DATA RECORDS:
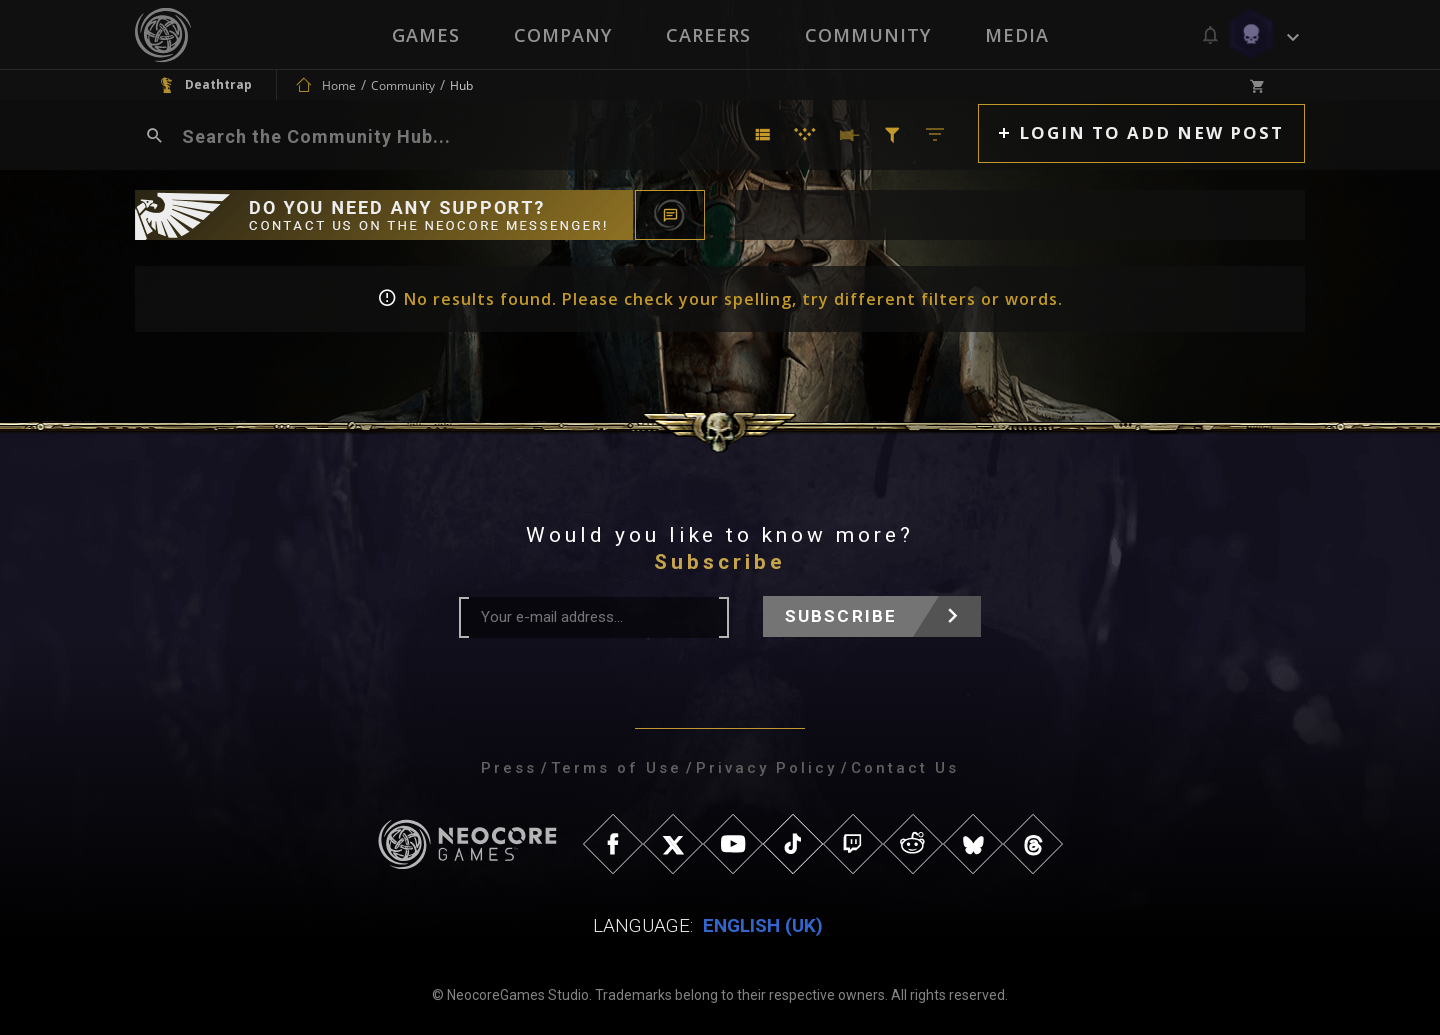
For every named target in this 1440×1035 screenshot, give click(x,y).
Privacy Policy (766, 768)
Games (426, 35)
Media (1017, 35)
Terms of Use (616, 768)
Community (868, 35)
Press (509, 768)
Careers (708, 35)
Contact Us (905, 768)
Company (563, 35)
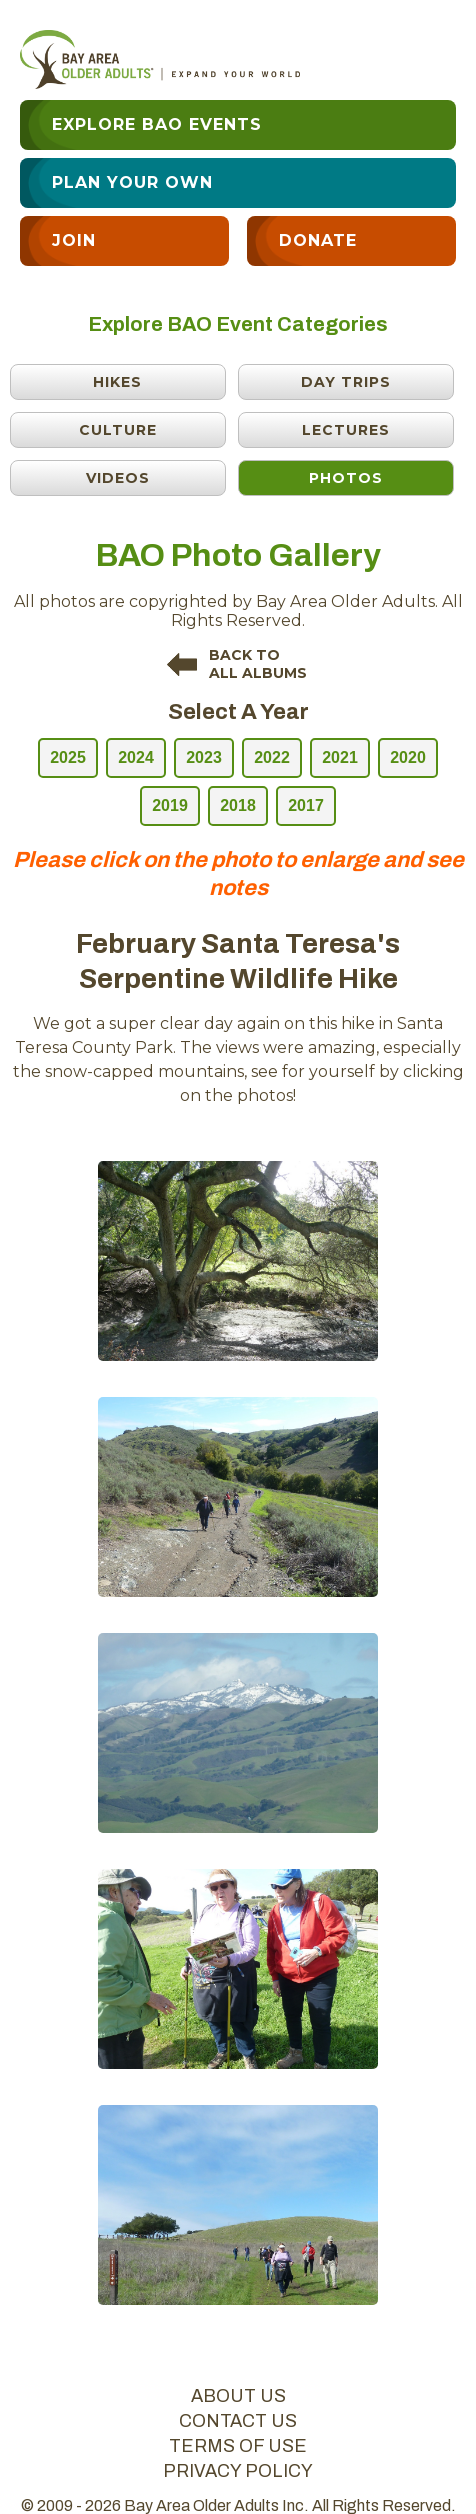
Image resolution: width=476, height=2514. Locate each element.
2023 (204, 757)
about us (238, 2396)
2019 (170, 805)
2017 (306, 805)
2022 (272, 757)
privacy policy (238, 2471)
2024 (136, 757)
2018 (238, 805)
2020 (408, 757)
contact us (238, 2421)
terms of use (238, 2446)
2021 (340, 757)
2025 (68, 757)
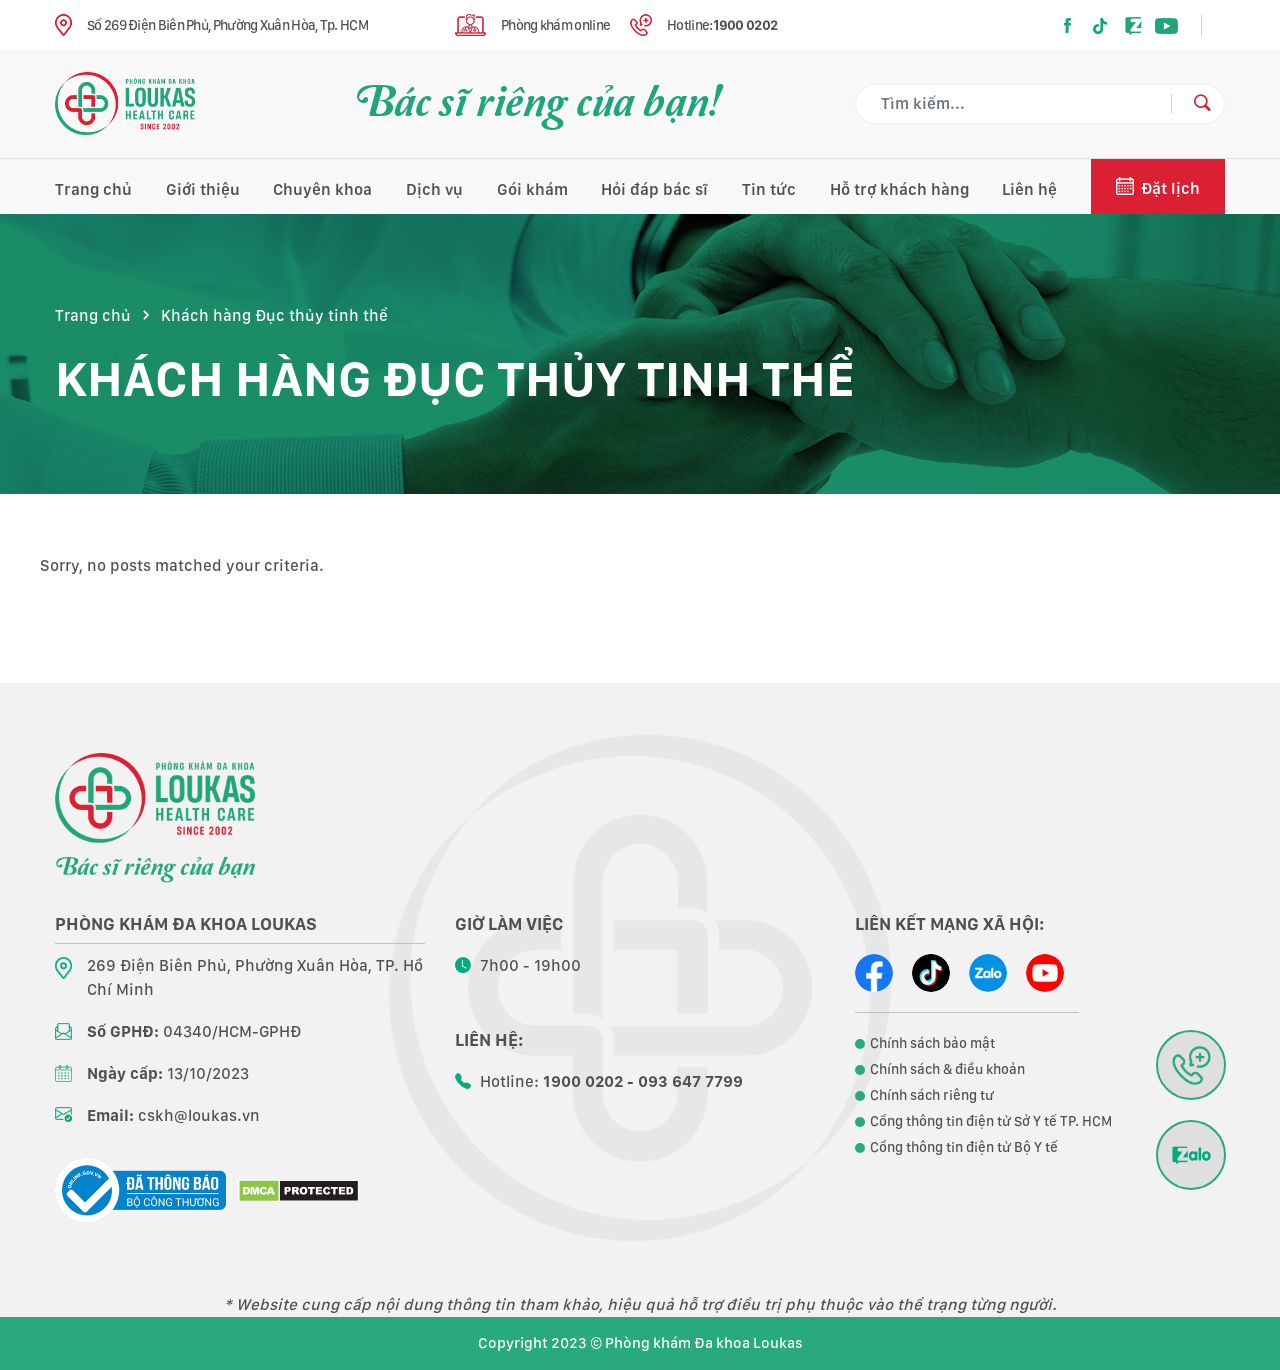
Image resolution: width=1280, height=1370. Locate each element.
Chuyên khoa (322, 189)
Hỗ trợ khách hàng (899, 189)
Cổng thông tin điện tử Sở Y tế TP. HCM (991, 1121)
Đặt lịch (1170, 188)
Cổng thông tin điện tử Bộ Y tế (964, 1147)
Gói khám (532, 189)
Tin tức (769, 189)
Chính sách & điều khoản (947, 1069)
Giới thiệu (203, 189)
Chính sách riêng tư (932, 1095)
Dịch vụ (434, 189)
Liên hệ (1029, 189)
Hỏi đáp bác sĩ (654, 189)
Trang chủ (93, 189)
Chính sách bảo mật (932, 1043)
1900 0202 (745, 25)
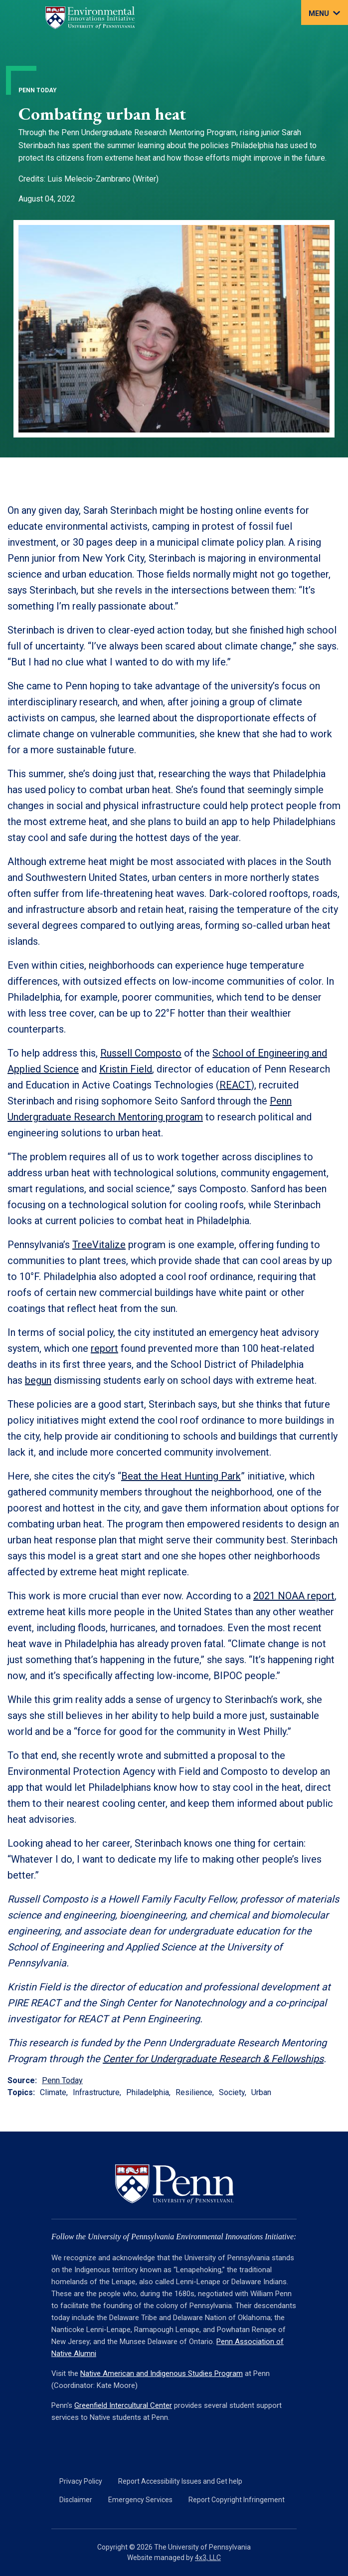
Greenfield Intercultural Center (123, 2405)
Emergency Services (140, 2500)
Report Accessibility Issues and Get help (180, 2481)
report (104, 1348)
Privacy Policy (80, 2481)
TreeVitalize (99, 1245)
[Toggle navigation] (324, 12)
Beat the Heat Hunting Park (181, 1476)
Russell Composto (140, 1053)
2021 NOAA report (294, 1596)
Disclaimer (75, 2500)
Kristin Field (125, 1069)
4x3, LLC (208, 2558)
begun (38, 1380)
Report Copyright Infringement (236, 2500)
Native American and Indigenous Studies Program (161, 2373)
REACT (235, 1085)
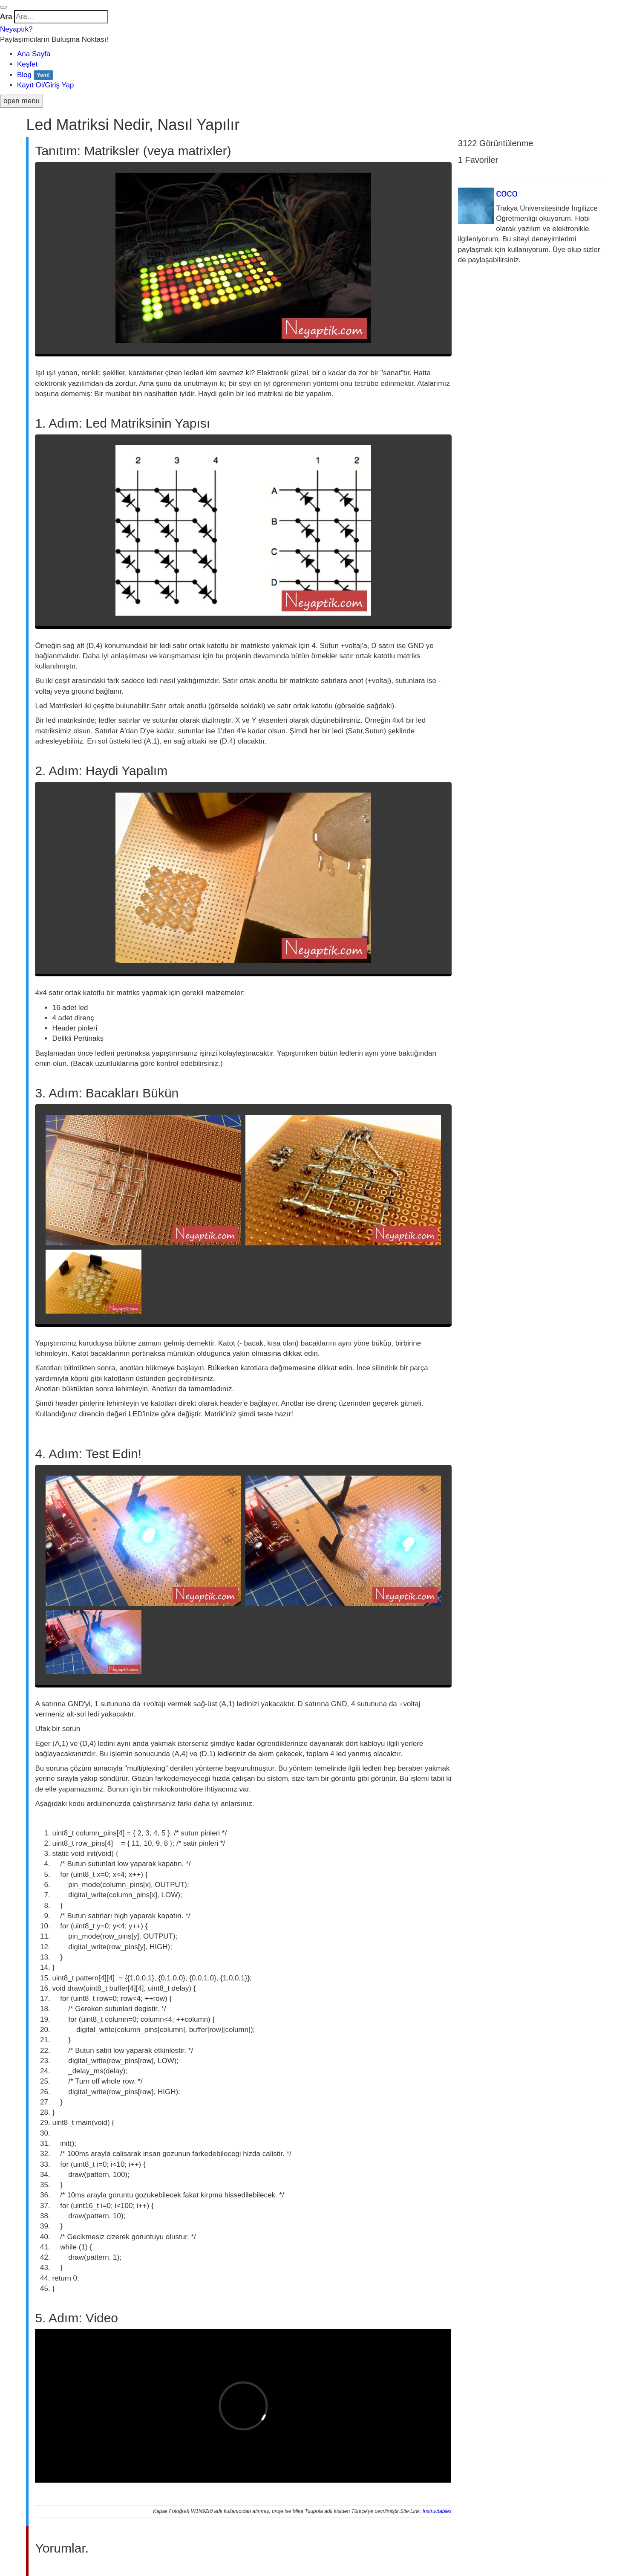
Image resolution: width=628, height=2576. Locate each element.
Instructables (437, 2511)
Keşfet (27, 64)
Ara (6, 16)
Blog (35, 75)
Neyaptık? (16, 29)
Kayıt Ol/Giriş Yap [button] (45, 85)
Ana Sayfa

SET TASK: Copy word for word every line from the one containing "2022 (272, 757)" through the end of the lines, including both ends, and leave the pictures out.

ANSWER TO THIS PROBLEM:
2022 (272, 757)
privacy policy (238, 2471)
2024 (136, 757)
2018 (238, 805)
2020 (408, 757)
contact us (238, 2421)
terms of use (238, 2446)
2021 (340, 757)
2025 (68, 757)
Image resolution: width=1280, height=1370. Locate each element.
Chuyên khoa (322, 189)
Hỗ trợ khách hàng (899, 189)
Cổng thông tin điện tử Sở Y tế TP. HCM (991, 1121)
Đặt lịch (1170, 188)
Cổng thông tin điện tử Bộ Y tế (964, 1147)
Gói khám (532, 189)
Tin tức (769, 189)
Chính sách & điều khoản (947, 1069)
Giới thiệu (203, 189)
Chính sách riêng tư (932, 1095)
Dịch vụ (434, 189)
Liên hệ (1029, 189)
Hỏi đáp bác sĩ (654, 189)
Trang chủ (93, 189)
Chính sách bảo mật (932, 1043)
1900 0202 (745, 25)
Greenfield Intercultural Center (123, 2405)
Emergency Services (140, 2500)
Report Accessibility Issues and Get help (180, 2481)
report (104, 1348)
Privacy Policy (80, 2481)
TreeVitalize (99, 1245)
[Toggle navigation] (324, 12)
Beat the Heat Hunting Park (181, 1476)
Russell Composto (140, 1053)
2021 NOAA report (294, 1596)
Disclaimer (75, 2500)
Kristin Field (125, 1069)
4x3, LLC (208, 2558)
begun (38, 1380)
Report Copyright Infringement (236, 2500)
Native American and Indigenous Studies Program (161, 2373)
REACT (235, 1085)
Image resolution: width=628, height=2576. Locate each element.
Instructables (437, 2511)
Keşfet (27, 64)
Ara (6, 16)
Blog (35, 75)
Neyaptık? (16, 29)
Kayıt Ol/Giriş Yap [button] (45, 85)
Ana Sayfa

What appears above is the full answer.